#### SUPPLIED DATA:
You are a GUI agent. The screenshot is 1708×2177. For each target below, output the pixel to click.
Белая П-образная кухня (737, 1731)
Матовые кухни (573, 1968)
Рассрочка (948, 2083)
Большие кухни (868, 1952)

--

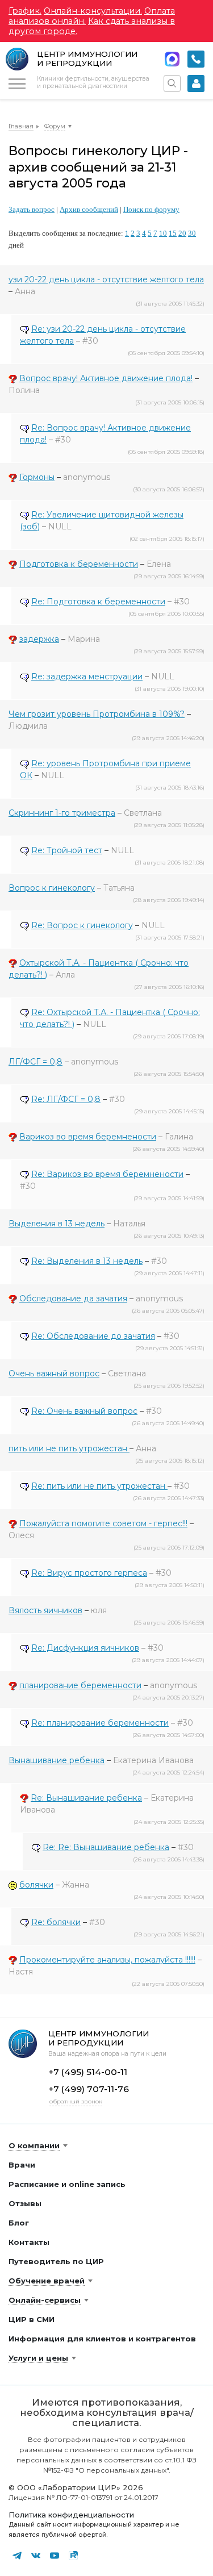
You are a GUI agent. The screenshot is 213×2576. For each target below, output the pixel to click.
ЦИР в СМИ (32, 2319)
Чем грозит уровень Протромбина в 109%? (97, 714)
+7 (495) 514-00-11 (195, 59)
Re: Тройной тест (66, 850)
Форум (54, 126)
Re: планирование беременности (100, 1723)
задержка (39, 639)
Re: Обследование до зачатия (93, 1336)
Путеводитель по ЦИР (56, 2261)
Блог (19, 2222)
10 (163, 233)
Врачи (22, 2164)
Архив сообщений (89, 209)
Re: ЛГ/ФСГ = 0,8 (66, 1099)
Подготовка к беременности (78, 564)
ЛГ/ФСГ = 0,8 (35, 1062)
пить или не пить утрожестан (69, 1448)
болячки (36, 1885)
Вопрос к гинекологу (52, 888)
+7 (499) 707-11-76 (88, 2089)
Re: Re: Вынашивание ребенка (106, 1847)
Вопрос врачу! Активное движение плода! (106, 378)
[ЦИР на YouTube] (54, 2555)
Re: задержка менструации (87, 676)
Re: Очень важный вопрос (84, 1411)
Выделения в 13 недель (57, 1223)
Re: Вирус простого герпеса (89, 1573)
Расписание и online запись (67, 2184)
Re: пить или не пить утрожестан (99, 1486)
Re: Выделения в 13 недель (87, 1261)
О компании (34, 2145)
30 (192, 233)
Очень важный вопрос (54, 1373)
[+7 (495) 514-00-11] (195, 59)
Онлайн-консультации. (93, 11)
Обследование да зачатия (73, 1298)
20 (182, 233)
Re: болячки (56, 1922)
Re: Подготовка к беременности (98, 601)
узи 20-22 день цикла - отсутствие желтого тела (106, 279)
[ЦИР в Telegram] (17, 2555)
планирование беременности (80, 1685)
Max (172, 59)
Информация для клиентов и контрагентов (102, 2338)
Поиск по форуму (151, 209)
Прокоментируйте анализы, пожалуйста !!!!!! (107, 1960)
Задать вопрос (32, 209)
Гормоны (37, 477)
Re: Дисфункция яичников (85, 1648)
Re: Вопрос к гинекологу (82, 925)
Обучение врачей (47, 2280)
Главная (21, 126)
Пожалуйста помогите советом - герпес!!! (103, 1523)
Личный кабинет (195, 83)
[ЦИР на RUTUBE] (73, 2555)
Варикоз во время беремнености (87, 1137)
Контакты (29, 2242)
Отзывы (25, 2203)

==

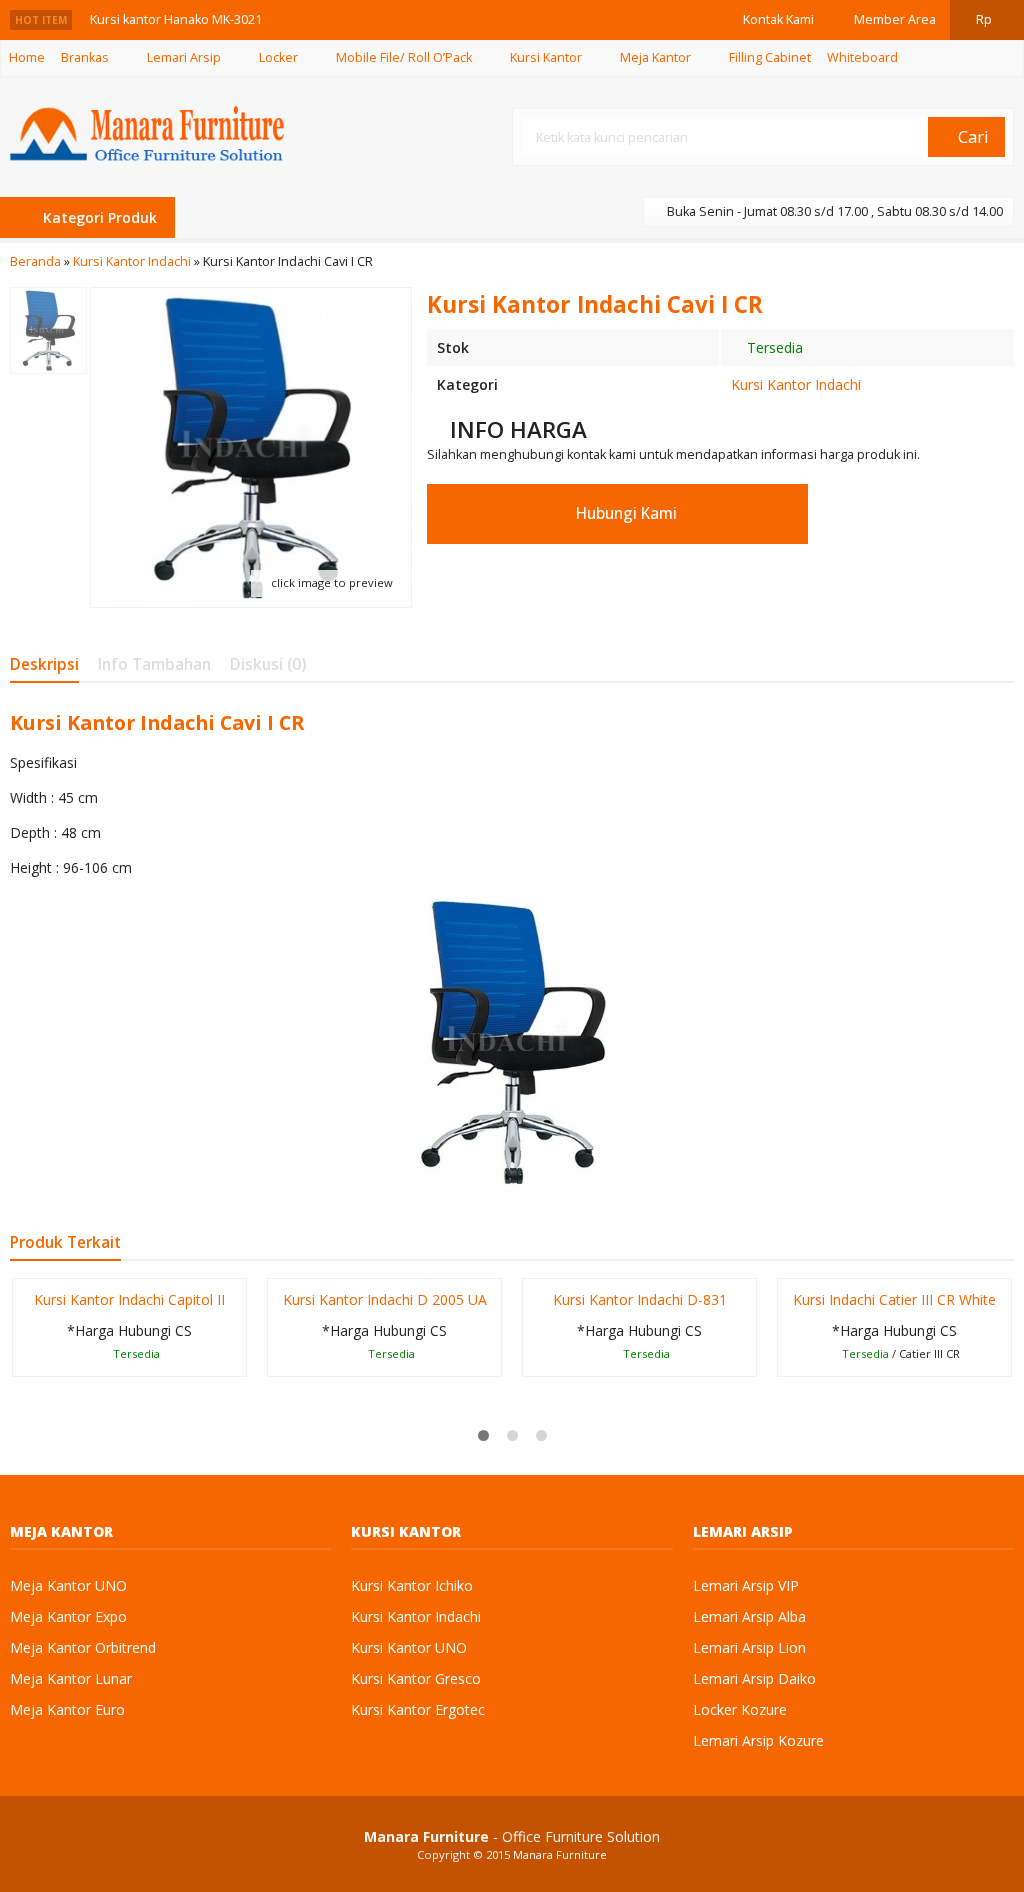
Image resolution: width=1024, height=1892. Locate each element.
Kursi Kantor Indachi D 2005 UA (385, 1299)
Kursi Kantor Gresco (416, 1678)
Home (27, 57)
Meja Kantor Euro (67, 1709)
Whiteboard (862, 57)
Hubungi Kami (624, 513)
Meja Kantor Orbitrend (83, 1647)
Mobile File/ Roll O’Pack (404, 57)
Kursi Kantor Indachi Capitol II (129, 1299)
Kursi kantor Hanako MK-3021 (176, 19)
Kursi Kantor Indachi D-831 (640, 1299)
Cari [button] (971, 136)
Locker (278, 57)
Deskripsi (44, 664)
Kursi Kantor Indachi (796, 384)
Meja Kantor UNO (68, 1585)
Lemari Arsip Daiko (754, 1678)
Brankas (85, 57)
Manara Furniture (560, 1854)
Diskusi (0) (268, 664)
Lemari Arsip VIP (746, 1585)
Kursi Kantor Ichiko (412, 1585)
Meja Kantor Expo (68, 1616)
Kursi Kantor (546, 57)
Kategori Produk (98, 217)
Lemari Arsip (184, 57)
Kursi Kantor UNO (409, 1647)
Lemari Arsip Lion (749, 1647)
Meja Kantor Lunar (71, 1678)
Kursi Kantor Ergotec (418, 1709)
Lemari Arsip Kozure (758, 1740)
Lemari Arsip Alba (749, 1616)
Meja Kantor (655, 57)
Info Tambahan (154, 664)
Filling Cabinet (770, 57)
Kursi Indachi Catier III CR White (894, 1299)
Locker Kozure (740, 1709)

#### INSTRUCTIONS FOR THE TASK:
For this exercise, copy every line of the data that holds "screenshot".

#### FINISHED EXERCISE:
You are a GUI agent. The screenshot is 1708×2177. For each target below, output the pixel to click.
You are a GUI agent. The screenshot is 213×2576. For each target below, output the pixel to click.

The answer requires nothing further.